My big question now is the strip of aluminum that was under the old transom board.... it runs behind the 2 "seat" like things on both sides of the boat and its riveted in. To it seemed like a place to collect water.
Can this be cut out? and the pieces left in place that I can't get to? 
Does the new transom board need to be as wide as the old one?
Is there something that I can coat behind the transom board that will seal it? do I need to take it down to bare metal to seal it?

Thanks for any help!
Travis


----------



## Johnny (Jun 10, 2017)

Welcome Aboard, Travis !!

#1 = power wash the whole inside of the boat.
are the corner caps of the transom welded on ?
do you have any stress cracks anywhere in the transom metal ?
how thick was the original transom wood panel ?
in my world, I would either remove that piece of metal or drill it full of holes.
if you properly fabricate and seal the new transom wood panel, you will not
have any future issues with premature wood deterioration.

use the "search" feature in the upper right corner for any concerns you may have.

as for the overall project - SMALL BITES will lessen the frustration factor.
address each area of concern separately - each project will have its on method.
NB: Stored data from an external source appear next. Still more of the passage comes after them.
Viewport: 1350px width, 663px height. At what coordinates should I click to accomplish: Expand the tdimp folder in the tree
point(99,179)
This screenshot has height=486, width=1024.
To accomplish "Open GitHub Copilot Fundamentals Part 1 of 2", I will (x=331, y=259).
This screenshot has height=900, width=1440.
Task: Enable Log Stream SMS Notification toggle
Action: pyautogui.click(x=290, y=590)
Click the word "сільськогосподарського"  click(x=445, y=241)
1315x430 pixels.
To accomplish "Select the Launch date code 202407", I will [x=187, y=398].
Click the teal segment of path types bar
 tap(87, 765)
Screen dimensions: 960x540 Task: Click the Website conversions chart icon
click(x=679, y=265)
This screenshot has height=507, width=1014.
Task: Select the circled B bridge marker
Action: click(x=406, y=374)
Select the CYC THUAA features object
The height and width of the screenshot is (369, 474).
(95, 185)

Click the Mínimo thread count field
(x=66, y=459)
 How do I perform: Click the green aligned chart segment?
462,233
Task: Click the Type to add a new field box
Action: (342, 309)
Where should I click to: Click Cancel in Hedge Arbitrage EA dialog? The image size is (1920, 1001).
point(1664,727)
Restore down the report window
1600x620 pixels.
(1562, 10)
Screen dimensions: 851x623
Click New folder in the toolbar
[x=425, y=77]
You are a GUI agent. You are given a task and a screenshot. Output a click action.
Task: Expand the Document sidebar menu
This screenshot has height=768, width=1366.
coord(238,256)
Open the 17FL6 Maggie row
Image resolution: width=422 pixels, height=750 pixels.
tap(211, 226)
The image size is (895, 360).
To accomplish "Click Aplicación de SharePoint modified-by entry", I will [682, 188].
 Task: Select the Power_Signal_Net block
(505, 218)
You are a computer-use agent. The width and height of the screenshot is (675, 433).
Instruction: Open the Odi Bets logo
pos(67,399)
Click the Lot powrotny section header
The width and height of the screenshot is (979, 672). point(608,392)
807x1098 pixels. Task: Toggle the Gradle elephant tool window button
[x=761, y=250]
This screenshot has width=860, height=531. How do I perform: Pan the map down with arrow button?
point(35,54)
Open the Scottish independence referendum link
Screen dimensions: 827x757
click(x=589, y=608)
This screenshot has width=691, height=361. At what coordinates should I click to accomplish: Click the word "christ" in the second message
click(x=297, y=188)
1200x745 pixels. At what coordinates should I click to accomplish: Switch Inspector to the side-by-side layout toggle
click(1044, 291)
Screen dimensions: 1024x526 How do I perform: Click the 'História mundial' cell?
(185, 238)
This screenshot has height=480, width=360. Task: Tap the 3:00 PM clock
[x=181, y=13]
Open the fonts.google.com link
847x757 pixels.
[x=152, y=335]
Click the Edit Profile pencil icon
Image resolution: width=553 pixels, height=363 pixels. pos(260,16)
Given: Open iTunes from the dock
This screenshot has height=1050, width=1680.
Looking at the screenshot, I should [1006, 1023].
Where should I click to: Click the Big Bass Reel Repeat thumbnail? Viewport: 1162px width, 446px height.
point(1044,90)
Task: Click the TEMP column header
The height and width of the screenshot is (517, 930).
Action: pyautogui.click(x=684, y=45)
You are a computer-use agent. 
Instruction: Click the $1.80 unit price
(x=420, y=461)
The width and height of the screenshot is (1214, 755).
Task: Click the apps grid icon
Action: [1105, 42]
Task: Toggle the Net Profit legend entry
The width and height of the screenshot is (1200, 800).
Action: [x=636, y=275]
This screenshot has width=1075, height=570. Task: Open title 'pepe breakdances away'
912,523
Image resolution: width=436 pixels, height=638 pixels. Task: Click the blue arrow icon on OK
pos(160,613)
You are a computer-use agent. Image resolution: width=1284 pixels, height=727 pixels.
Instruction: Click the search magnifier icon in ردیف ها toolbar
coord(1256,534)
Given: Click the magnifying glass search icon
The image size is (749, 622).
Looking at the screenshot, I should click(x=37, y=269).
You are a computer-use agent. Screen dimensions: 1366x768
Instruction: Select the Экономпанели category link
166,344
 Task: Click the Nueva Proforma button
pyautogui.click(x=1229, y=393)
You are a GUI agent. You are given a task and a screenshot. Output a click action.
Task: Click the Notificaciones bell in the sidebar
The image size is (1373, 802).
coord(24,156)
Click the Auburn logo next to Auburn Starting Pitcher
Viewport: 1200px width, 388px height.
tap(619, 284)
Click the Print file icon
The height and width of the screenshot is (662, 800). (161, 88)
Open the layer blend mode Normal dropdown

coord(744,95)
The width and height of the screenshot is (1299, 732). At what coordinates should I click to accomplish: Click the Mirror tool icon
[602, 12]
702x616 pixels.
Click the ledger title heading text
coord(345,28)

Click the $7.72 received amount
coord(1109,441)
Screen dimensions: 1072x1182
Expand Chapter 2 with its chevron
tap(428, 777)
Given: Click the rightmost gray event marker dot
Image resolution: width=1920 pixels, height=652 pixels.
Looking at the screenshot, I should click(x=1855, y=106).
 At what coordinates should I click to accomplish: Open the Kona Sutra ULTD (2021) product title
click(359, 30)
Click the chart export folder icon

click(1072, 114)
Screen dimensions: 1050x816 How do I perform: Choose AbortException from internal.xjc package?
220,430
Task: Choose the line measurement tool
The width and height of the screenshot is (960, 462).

as for the *LVL* transom panel: although the Laminated Veneer Lumber (LVL) 
is constructed with "waterproof" adhesives, it is still considered an interior product. 
it is not designed for outside use unless it is properly sealed, preserved and either 
varnished or painted.
I would approach his project last - after everything else is done. and process it the 
same way as the regular plywood transom panel described several times in this forum.



.


----------



## Travm70 (Jun 10, 2017)

Thanks
Power washing is on the list
Yes the caps are welded
The old one came out in pieces it was so far gone
From the width between the cap and bottom of the piece that is there... it was about 7.5 to 8 inches wide by about 1.25 thick. I plan to seal and paint it.
I'm cutting that metal at the bottom out.
My concern with the width of the new transom board and trying to get it in... those "seat" (I'm sure they have a name) like things are in the way.


----------



## Johnny (Jun 10, 2017)

in the "search" box in the upper right corner,
put in *"how to remove a bench seat"* and you
will find dozens and dozens of members that
have addressed this very same issue.......
the method of attachment, (welded or riveted),
will present its on method for removal.
do a lot of research prior to just cutting stuff out.
and how to address replacing rivets, if removed.

maybe this picture will give you some clear descriptions.






.


----------



## Bowlershop (Jun 10, 2017)

If you cut those corner caps off and the top angle rather that the bottom one wouldn't the new transom slide right down in? That's how I did the two I have done.


----------



## Johnny (Jun 10, 2017)

the Port and Starboard driver's seats provide reinforcement to the transom panel.
if you remove them, you must add additional knee braces to compensate for the loss.
- or - put the driver seats back as you found them after the wood panel project is done.
address all corrosion issues prior to priming and painting where any wood items may go.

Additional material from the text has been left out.